また、女性の場合年収268万円以下であれば現状よりも多くの遺族厚生年金をもらえる計算になります。

<男性の場合>

大和総研 是枝俊悟氏「遺族年金継続給付の手取り額試算」より

男性の場合は、5年間の有期給付で遺族厚生年金60万円がもらえるようになります。これまでは、55歳以上でなければ遺族厚生年金をもらえなかったのですが、改正後は55歳未満でももらえるようになります。もちろん、年収の制限もありません。

5年後の継続給付は、年収が132万円以下であれば引き続き満額が受け取れます。年収が132万円を超えると徐々に年金が減り、年収358万円以上になると年金は支給停止になります。

このように見てみると、今回の遺族年金改正が改悪になっていないことがわかるでしょう。これまで遺族厚生年金がもらえなかった60歳未満の男性はもらえるようになりますし、年収制限もなくなったので高年収の女性ももらえるようになります。仕事をして収入があっても一定額までは年金の支給が続きます。さらに、子どもがいる場合の遺族基礎年金も手厚くなります。

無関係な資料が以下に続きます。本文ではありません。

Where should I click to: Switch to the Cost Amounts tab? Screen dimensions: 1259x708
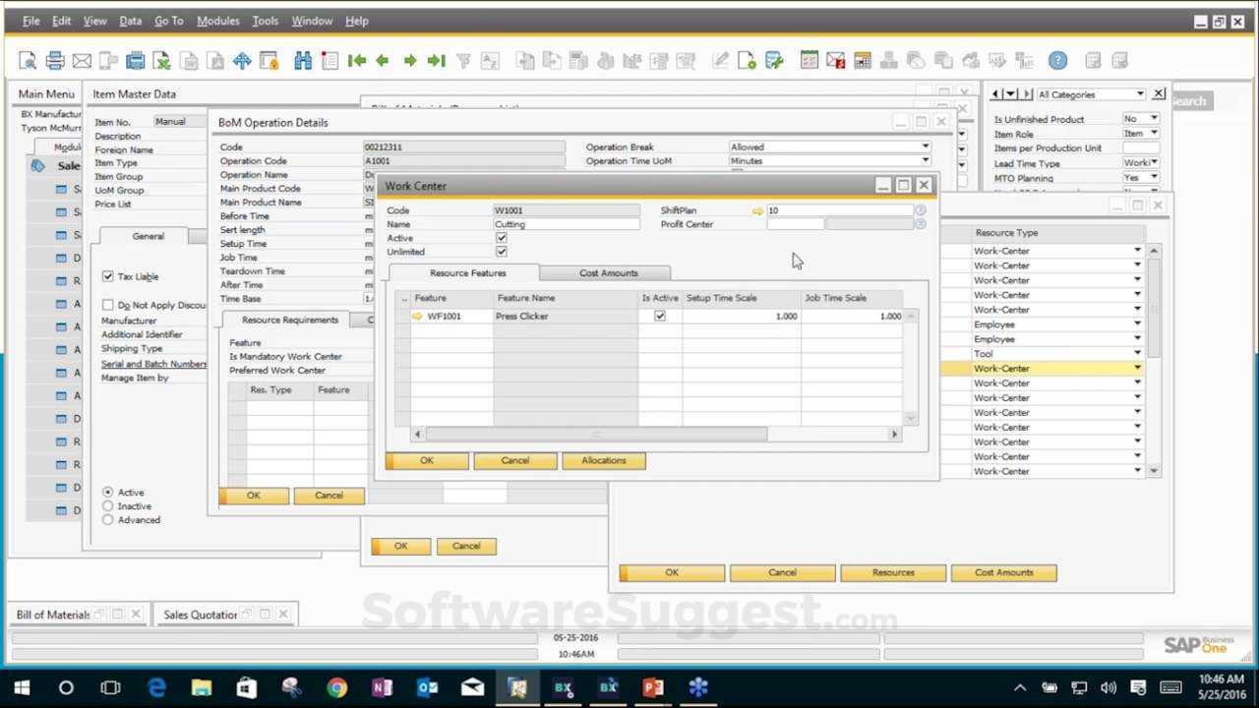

ただ、現状も改正後も、遺族年金の金額だけで生活するのは難しいでしょう。

年金は「年金だけで暮らせる」制度にはなっていないからです。ですから、万が一に備える意味でも、老後に備える意味でも、働けるうちは共働きをして働くこと、何かあったときに仕事の面で頼れる人脈を作っておくことが大切です。

また、働くだけでなくNISA・iDeCoなどを活用して自助努力で資産形成することや、民間の保険でリスクに備えることも重要です。公的年金に頼り切るのではなく、「公的年金+自助努力」で考え、「自分ごと化」で将来に向かって取り組むことが求められています。